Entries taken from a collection

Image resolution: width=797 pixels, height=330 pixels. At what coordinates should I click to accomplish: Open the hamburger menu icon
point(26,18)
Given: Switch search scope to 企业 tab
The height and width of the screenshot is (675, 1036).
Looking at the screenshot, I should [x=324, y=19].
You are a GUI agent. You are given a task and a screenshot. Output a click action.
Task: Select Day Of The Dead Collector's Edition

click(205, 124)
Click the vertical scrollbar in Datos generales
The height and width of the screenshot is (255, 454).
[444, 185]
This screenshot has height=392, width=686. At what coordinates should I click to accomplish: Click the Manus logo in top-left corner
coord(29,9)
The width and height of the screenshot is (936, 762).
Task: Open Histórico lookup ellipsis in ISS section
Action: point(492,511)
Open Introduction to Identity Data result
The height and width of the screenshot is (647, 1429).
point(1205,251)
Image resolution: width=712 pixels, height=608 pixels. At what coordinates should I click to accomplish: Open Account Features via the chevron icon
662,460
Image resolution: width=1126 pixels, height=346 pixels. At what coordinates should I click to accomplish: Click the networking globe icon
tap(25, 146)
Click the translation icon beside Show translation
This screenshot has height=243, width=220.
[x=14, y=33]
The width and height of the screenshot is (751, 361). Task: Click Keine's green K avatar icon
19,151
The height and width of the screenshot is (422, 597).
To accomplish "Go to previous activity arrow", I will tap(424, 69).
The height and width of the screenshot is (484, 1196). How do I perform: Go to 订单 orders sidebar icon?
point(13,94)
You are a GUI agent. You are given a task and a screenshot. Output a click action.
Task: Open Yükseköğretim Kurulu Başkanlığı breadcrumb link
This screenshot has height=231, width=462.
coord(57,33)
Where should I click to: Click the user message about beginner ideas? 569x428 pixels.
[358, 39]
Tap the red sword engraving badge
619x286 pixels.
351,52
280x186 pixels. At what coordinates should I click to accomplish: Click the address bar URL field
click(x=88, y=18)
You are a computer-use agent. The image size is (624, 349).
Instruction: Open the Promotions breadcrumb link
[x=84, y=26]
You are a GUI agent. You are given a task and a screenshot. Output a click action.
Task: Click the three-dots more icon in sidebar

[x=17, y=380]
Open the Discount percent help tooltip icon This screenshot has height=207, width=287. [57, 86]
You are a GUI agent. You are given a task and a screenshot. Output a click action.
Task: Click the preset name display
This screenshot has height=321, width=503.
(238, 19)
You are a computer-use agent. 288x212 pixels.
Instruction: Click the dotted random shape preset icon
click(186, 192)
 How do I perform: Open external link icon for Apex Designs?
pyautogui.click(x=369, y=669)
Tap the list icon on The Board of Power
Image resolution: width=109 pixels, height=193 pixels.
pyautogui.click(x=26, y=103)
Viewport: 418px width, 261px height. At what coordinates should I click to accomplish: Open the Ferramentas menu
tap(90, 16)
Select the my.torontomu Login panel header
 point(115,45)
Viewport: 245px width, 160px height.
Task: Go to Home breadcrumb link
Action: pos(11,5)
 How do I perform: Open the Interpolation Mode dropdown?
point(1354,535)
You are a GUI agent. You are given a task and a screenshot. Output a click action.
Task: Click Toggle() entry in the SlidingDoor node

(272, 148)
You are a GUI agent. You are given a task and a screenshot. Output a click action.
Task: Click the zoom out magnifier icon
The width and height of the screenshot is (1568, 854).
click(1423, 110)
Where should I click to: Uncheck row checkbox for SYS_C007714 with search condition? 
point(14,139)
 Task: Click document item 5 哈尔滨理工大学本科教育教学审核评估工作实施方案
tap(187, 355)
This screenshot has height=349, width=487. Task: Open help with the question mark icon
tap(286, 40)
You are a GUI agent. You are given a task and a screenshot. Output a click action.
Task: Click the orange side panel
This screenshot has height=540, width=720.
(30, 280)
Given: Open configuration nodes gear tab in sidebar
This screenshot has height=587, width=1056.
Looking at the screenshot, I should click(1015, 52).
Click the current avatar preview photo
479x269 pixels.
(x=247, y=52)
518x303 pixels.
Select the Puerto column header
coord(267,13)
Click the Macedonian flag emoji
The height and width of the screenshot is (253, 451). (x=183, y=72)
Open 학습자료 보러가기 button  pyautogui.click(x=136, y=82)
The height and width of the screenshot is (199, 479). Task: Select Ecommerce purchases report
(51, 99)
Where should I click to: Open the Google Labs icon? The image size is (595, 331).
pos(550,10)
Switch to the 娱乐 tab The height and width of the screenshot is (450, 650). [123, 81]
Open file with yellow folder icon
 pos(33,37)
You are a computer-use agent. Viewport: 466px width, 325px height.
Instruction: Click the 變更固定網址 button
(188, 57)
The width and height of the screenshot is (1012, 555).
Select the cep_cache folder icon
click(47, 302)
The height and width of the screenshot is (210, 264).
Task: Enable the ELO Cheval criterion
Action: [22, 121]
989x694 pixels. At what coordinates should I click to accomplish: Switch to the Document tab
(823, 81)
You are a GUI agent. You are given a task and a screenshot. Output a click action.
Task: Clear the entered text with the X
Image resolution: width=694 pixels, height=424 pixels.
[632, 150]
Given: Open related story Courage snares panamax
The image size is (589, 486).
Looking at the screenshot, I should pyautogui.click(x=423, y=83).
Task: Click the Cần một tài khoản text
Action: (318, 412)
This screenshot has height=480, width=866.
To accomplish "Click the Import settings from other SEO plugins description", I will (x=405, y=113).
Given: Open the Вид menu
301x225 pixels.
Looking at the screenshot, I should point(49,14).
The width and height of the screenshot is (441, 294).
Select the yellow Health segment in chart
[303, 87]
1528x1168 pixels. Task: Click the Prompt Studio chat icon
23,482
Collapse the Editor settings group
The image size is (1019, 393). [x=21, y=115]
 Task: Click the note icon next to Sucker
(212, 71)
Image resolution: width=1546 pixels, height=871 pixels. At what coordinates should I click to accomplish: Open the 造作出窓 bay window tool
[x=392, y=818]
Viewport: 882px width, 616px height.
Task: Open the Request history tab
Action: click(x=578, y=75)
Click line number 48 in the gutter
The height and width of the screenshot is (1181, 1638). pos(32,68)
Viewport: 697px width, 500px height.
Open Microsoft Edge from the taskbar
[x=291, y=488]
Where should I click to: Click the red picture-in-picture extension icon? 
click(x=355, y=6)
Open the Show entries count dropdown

Prompt: Some of the data mentions "computer". Copy every line where it does.

Task answer:
You are a computer-use agent. The image size is (624, 349).
You are a computer-use agent. 288x212 pixels.
You are a computer-use agent. Viewport: 466px width, 325px height.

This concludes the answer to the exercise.